Collected data =>

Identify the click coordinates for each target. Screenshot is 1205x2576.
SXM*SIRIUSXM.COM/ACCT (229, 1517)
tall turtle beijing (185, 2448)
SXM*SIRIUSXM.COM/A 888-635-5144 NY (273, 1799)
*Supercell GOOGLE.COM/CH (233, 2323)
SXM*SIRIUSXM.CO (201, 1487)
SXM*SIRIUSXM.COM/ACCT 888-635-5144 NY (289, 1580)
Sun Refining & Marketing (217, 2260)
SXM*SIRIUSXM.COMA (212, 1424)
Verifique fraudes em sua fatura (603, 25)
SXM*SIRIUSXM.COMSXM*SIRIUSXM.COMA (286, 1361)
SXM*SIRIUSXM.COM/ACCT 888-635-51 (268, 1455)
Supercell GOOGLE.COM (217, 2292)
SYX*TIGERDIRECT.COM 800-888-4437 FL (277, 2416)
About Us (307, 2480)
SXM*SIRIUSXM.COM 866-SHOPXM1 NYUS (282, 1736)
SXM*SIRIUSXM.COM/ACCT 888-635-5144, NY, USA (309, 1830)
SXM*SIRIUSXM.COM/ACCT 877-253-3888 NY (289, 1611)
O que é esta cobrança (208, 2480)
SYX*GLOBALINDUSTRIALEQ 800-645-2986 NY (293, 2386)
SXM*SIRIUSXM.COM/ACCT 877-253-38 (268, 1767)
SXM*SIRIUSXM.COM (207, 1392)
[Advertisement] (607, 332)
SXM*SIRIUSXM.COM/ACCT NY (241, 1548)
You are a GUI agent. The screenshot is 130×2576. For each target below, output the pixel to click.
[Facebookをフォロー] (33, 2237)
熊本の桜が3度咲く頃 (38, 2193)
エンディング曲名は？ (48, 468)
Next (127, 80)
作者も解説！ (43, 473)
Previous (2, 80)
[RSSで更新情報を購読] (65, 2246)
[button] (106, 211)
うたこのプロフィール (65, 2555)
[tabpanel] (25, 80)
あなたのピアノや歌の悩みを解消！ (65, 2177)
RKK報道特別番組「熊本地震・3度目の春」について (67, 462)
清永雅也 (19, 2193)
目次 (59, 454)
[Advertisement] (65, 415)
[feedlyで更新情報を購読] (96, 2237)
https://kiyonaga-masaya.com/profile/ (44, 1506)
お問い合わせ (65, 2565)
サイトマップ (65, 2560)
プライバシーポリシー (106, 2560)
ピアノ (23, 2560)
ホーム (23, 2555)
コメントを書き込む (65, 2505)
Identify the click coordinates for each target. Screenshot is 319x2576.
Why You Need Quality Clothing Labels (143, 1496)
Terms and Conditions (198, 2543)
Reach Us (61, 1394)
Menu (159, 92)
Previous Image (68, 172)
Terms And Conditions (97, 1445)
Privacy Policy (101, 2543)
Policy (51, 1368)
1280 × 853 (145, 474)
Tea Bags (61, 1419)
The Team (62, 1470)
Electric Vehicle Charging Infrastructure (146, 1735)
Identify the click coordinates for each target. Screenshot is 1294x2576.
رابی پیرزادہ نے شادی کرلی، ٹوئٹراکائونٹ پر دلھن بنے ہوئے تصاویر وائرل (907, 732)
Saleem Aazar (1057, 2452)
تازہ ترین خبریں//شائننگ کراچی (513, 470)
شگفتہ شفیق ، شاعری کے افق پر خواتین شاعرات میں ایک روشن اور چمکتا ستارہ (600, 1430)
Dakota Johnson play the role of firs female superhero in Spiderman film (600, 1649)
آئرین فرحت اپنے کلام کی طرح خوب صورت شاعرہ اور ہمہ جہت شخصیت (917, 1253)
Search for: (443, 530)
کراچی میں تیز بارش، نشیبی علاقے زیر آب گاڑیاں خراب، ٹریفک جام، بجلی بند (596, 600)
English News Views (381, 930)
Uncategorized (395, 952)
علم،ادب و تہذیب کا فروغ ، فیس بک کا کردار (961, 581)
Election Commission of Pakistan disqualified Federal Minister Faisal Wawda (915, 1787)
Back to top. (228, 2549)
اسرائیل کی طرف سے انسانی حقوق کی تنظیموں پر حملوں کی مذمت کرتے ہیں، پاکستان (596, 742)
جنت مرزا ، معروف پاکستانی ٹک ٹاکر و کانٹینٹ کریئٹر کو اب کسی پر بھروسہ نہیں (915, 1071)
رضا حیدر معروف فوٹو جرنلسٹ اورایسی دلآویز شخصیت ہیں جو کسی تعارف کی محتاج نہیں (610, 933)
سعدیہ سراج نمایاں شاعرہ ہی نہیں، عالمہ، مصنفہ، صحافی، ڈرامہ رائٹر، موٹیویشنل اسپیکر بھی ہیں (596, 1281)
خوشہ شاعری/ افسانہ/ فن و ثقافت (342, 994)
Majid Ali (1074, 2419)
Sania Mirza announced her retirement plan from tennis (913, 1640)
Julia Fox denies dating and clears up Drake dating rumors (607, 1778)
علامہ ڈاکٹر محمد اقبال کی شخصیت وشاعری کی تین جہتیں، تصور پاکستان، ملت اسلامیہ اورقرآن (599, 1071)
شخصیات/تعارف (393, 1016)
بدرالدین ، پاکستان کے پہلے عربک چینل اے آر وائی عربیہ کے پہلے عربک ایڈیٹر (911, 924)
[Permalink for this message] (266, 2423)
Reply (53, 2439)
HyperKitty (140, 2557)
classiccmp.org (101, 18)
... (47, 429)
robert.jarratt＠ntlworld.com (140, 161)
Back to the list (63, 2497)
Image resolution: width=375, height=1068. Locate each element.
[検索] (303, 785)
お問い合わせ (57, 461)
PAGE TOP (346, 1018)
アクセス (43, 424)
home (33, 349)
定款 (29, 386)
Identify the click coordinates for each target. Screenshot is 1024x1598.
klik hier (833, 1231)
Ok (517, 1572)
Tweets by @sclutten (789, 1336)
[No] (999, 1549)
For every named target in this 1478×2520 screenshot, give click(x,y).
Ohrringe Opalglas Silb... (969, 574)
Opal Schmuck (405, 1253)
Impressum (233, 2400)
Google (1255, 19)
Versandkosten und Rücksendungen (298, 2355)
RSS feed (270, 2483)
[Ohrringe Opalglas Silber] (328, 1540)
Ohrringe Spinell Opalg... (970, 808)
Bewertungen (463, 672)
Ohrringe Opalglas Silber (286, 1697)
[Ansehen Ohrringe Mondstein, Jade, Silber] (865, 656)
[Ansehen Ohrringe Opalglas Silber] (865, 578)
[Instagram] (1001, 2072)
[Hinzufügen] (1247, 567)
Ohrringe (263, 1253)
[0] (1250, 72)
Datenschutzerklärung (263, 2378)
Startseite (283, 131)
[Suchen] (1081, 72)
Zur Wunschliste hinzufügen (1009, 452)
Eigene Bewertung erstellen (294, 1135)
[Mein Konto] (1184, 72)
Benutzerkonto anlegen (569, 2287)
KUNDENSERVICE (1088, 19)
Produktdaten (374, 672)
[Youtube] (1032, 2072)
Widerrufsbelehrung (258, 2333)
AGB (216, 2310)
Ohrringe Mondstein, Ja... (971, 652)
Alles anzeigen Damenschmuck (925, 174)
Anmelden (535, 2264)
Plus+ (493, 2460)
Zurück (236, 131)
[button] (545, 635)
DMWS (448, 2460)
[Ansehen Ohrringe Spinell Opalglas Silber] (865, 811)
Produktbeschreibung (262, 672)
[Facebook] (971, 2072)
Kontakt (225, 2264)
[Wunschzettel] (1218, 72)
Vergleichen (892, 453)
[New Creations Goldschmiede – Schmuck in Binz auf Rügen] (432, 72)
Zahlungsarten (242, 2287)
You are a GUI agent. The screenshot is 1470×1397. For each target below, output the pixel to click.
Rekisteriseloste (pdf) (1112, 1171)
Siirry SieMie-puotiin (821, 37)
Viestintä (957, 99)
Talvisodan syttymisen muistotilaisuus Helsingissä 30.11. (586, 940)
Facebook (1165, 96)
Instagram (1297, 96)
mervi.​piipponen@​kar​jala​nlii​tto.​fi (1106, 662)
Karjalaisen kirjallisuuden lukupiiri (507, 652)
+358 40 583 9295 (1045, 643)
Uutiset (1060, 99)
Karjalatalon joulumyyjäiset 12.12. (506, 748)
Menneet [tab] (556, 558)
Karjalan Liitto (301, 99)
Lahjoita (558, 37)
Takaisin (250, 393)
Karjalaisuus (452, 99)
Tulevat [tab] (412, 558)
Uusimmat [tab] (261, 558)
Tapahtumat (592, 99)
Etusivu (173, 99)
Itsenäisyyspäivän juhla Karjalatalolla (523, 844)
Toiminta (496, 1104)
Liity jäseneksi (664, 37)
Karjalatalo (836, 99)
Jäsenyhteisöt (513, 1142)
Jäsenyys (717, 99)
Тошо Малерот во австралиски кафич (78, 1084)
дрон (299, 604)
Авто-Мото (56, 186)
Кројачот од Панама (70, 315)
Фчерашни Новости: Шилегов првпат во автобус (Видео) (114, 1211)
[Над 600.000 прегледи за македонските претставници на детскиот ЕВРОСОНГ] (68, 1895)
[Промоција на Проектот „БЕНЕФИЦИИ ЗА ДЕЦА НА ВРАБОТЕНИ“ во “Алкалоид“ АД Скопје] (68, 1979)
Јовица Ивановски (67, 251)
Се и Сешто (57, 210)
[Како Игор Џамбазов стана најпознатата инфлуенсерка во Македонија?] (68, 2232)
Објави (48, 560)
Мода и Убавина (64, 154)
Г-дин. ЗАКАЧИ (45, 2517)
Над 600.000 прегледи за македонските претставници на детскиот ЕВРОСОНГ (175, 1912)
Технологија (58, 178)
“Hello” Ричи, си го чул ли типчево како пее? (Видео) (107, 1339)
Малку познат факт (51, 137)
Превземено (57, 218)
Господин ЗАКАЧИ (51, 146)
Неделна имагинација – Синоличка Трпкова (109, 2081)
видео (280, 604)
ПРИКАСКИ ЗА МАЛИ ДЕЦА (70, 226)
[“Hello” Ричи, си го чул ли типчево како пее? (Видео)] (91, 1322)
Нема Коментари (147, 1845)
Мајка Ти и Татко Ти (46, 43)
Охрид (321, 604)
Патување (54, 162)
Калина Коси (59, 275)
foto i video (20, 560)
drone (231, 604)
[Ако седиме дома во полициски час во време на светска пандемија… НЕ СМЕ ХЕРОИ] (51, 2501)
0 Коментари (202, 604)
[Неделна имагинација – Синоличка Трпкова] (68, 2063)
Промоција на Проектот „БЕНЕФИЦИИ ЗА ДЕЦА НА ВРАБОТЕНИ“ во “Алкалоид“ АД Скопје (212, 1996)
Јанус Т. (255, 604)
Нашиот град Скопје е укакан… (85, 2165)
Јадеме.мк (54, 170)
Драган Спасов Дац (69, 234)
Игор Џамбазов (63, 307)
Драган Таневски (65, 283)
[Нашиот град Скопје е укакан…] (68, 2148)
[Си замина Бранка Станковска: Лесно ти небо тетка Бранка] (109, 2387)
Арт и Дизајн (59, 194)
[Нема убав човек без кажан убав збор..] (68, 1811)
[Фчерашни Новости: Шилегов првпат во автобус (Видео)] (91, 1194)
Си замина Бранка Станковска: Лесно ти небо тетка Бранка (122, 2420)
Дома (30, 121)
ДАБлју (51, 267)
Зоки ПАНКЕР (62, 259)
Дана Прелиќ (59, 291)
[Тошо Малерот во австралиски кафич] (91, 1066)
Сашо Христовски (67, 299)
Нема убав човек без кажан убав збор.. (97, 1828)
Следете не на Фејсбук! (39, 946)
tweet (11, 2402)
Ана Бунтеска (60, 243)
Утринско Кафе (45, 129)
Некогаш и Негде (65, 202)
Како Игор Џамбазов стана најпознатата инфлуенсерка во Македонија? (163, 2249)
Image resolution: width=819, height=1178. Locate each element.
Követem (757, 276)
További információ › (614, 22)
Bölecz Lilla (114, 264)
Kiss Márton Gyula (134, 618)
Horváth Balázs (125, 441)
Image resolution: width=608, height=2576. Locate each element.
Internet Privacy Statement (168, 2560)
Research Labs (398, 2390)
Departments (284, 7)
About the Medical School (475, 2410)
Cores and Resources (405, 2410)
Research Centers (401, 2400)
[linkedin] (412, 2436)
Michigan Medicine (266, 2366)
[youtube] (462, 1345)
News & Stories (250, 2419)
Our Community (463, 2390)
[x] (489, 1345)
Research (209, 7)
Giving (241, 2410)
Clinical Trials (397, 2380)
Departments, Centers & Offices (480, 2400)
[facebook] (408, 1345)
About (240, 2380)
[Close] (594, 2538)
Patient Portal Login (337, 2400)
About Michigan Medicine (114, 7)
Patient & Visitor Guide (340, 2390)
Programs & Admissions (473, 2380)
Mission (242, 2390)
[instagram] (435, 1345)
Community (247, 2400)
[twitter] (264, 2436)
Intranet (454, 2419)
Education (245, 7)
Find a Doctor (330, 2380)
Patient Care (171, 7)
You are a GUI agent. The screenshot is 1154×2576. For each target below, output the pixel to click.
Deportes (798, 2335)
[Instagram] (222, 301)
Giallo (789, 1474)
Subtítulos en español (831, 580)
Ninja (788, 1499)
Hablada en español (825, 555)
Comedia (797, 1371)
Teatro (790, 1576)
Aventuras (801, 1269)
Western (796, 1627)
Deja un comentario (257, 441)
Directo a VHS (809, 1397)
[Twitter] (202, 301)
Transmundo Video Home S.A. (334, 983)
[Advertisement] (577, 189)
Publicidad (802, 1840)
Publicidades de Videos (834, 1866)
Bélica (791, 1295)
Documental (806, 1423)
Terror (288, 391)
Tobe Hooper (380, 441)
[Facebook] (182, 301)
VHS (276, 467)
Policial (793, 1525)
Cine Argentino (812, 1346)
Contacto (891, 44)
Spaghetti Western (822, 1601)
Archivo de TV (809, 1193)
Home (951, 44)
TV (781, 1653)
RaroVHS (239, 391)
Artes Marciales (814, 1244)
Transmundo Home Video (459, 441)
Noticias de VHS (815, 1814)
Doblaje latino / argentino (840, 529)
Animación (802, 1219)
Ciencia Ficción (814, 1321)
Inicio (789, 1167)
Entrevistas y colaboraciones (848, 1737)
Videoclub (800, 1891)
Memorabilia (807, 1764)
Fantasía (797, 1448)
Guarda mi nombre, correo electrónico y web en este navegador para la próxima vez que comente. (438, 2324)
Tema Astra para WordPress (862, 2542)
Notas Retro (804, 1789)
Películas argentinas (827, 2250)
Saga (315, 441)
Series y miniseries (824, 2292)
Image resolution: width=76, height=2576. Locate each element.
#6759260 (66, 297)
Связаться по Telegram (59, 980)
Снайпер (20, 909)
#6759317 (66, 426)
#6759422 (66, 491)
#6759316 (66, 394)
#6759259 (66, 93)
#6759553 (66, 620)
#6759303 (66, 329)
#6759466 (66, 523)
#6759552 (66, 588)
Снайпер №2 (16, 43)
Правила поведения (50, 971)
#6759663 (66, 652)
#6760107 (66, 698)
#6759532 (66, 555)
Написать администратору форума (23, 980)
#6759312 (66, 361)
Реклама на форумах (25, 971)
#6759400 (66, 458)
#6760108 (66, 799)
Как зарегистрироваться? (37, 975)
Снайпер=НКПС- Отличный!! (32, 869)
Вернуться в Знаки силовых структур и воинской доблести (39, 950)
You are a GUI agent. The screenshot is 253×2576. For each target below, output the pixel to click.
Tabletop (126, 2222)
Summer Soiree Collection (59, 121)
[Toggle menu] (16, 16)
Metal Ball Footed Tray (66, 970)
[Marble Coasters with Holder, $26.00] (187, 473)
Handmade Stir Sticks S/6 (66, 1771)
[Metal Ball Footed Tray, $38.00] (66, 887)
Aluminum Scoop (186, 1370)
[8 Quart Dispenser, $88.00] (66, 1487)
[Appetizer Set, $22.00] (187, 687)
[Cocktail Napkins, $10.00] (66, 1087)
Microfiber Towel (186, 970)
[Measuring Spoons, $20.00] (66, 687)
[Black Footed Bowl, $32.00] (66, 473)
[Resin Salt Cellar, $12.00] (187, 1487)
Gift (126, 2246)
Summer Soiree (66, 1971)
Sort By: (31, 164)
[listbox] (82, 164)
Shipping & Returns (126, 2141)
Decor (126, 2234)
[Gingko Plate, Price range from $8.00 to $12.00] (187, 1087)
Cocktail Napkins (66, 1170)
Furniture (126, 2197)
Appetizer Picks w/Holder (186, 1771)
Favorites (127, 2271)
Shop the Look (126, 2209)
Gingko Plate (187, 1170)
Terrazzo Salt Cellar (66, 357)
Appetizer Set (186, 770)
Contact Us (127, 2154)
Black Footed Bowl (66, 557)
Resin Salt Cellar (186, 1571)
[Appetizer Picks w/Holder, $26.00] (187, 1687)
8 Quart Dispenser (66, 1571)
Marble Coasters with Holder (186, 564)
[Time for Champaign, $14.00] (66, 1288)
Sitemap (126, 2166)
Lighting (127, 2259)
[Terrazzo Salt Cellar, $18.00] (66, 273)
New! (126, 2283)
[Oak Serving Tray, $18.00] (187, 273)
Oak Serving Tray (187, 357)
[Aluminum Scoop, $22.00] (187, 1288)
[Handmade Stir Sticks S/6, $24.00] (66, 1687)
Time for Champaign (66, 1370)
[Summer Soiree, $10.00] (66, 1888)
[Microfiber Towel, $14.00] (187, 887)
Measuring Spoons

What the task requires =>
Pull every line that holds the string "تعارف" out of the records.

Answer to the problem =>
رضا حیدر معروف فوٹو جرنلسٹ اورایسی دلآویز شخصیت ہیں جو کسی تعارف کی محتاج نہیں (610, 933)
شخصیات/تعارف (393, 1016)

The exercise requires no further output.